I decided to play around with some of the various settings in the neural network to see if I could get better accuracy than with linear regression. Well I stumbled across this MLPClassifier class in scikit… once again, easy peasy just what you want. I am starting to really like these guys.
A good place to start seemed like the size of the hidden layer, since I get the sense that’s a pretty critical parameter. The conventional wisdom seems to be that it should be somewhere between the size of the inputs and the size of the outputs. So for this project, somewhere between 1 and 1024. Right now it’s at 256. Sometimes people say to make it smaller, sometimes people say to make it bigger. Who knows? So I tried making it smaller (128), and I got a lot of this business:
warnings.warn(
C:\Users\John\AppData\Local\Programs\Python\Python38\lib\site-packages\sklearn\neural_network\_multilayer_perceptron.py:582: ConvergenceWarning: Stochastic Optimizer: Maximum iterations (200) reached and the optimization hasn't converged yet.
That doesn’t sound like good news. So I tried making it 512… still the same warnings. So I tried 1024 and the warnings went away!
The results really weren’t what I was looking for, though. I would describe them as “overconfident”. As in, the probabilities were always either 99% or 1% for each mood. It started to look like the linear regression did before we discovered that predict_proba()

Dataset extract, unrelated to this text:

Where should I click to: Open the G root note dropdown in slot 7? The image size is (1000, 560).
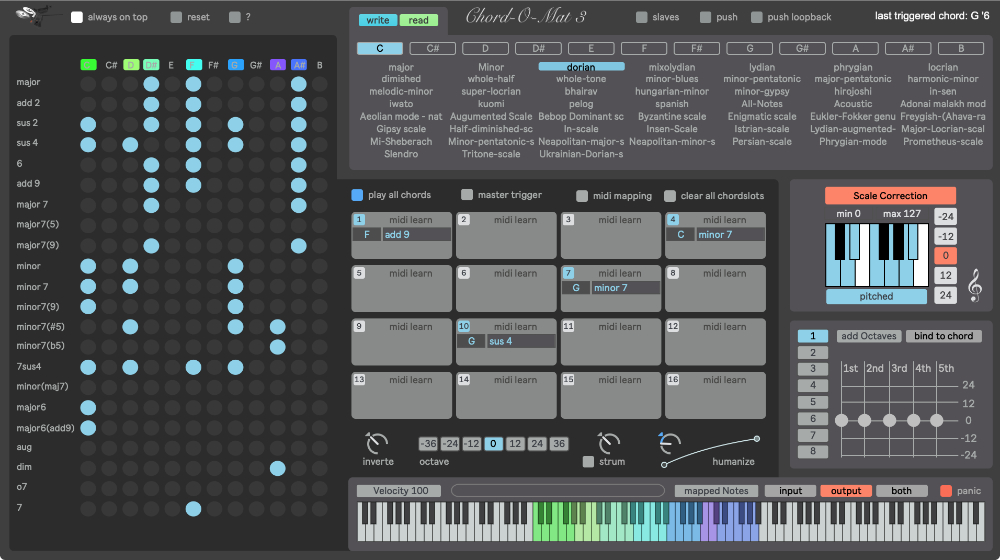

function. Not very interesting! I want something more nuanced.
That’s when I discovered yet another nifty feature of scikit, thanks to this dude – the GridSearchCV function. This thing will chop up my dataset in various ways and hold a contest between all the different variations of parameters, all with one function call:
# read data
train = pd.read_csv('elmo/train_' + mood + '.csv')
# load elmo_train_new
pickle_in = open('elmo/elmo_train_' + mood + '.pickle', 'rb')
elmo_train_new = pickle.load(pickle_in)
param_grid = [
{
'activation' : ['identity', 'logistic', 'tanh', 'relu'],
'solver' : ['lbfgs', 'sgd', 'adam'],
'hidden_layer_sizes': [
(128,),(256,),(512,),(1024,)
]
}]
# create grid search
grid_search = GridSearchCV(MLPClassifier(), param_grid, scoring='accuracy')
grid_search.fit(elmo_train_new, train['label'])
# print best parameters
print('best parameters for ' + mood + ':')
print(str(grid_search.best_params_))
I don’t even know what any of this stuff means yet, and scikit is just going to find the best ones for me!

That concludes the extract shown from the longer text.